Work in the main area of energy research aims at providing technologies for a long-term and environmentally compatible energy supply of a steadily growing world population.

Fuel cells are a promising technology for energy conversion. They directly convert the chemical energy of their fuels, such as natural gas, methane or hydrogen, into electric energy. In this way, theoretical efficiencies of up to 70 % can be achieved. Further advantages of fuel cells are low emissions of CO2 greenhouse gas - a consequence of the favourable efficiency - and hardly any emissions of sulphur and nitrogen oxides. Several fuel cell types of similar design and function are currently competing with each other. They differ above all in the materials used, the type of electrolyte and the operating temperatures, which are between 60°C and 200°C in the low-temperature range and between 600°C and 1000°C for the high-temperature fuel cell - the so-called solid oxide fuel cell (SOFC).

The Research Centre's R&D activities for the latter concentrate on the technical feasibility of the "Jülich substrate concept", an SOFC system for decentralized cogeneration with an electric power output of 20 kW.

Work for the low-temperature fuel cell - especially for the proton exchange membrane fuel cell (PEFC) - is oriented to the development of system and process proposals and the resulting components. In parallel, the development of a direct methanol fuel cell (DMFC) is being pursued as an efficient and low-emission drive system for motor vehicles.

Fossil-fired power plants will also furnish a considerable contribution to global energy supply in the 21st century. Efforts concentrate on significantly increasing their efficiency. Efficiencies of over 60 % are to be achieved, in particular, for gas and steam turbine power plants with more than 100 megawatt power output. In the field of gas turbines, especially new material systems play a central role in addition to improved cooling technologies and reliable methods of component design. In the Jülich R&D project on material systems for power plants, important work is being carried out for new high-heat-flux material systems for fossil-fired power plants and future nuclear fusion reactors. The spectrum ranges here from newly conceived single materials through the action of structure and function in various composite materials up to the realization and testing of components for power plants.

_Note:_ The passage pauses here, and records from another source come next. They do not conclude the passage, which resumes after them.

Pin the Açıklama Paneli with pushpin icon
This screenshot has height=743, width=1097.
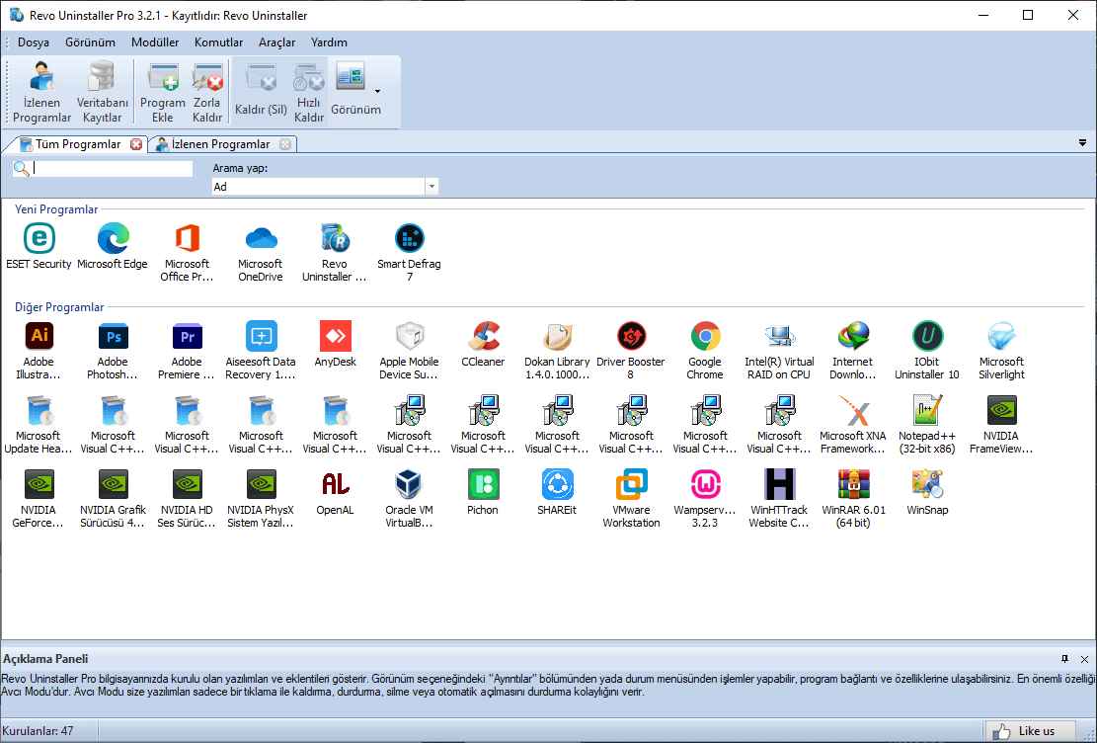pos(1064,658)
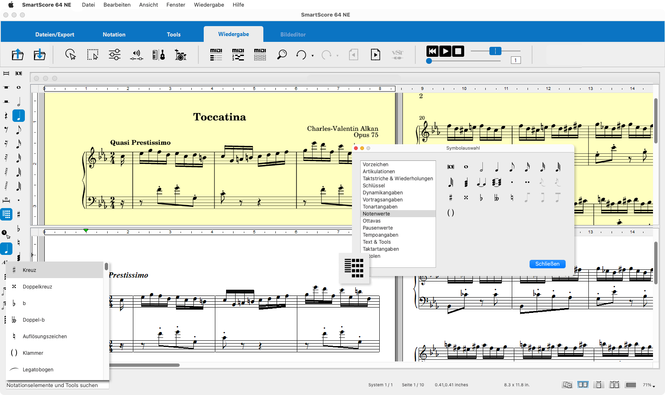Screen dimensions: 665x395
Task: Switch to the Notation tab
Action: [x=114, y=34]
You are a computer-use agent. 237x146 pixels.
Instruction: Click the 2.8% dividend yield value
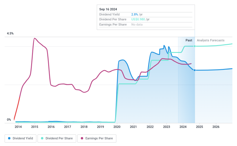135,14
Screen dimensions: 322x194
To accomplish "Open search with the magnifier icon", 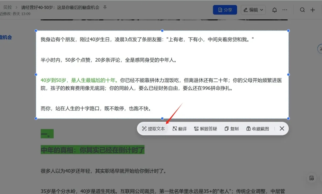I will pyautogui.click(x=302, y=10).
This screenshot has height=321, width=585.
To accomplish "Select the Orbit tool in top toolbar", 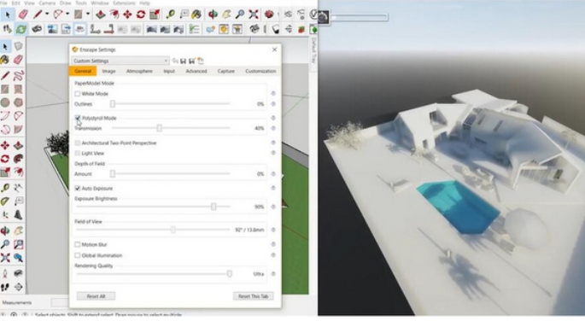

Among the renewable energies, the direct photovoltaic conversion of solar radiation into electric energy is an important option for future energy supply. The production costs of photovoltaic modules must be clearly reduced, however, to enable photovoltaics to markedly contribute to covering globally growing power requirements. Due to their small requirement of high-purity materials involving expensive and energy-intensive production, their low and thus energy-saving production temperatures as well as fully automated process flows, thin-film solar cells promise to involve more favourable production costs than the currently prevailing technology which uses thick, crystalline silicon wafers. Work at Jülich on photovoltaics is aimed at novel concepts for thin-film silicon cells based on intensive materials research and a process technology for low-cost industrial mass production. The substrate materials used are primarily glass, but also metal and plastic foils.

Another nearly inexhaustible source of energy could be controlled nuclear fusion. This difficult task is being intensively dealt with worldwide. Hot gases (so-called plasmas) of more than 100 million degrees, consisting of the hydrogen isotopes deuterium and tritium, must be generated and kept together for a sufficiently long time. At the same time, the energy produced in fusing the nuclei must be extracted for use. The Jülich R&D project on nuclear fusion and plasma research concentrates on key topics relating to the control of a fusion plasma: plasma-wall interaction, energy and particle transport and the control of instabilities. Work is closely associated with Dutch and Belgian fusion research within the framework of the Trilateral Euregio Cluster (TEC) and embedded in the EU's fusion programme.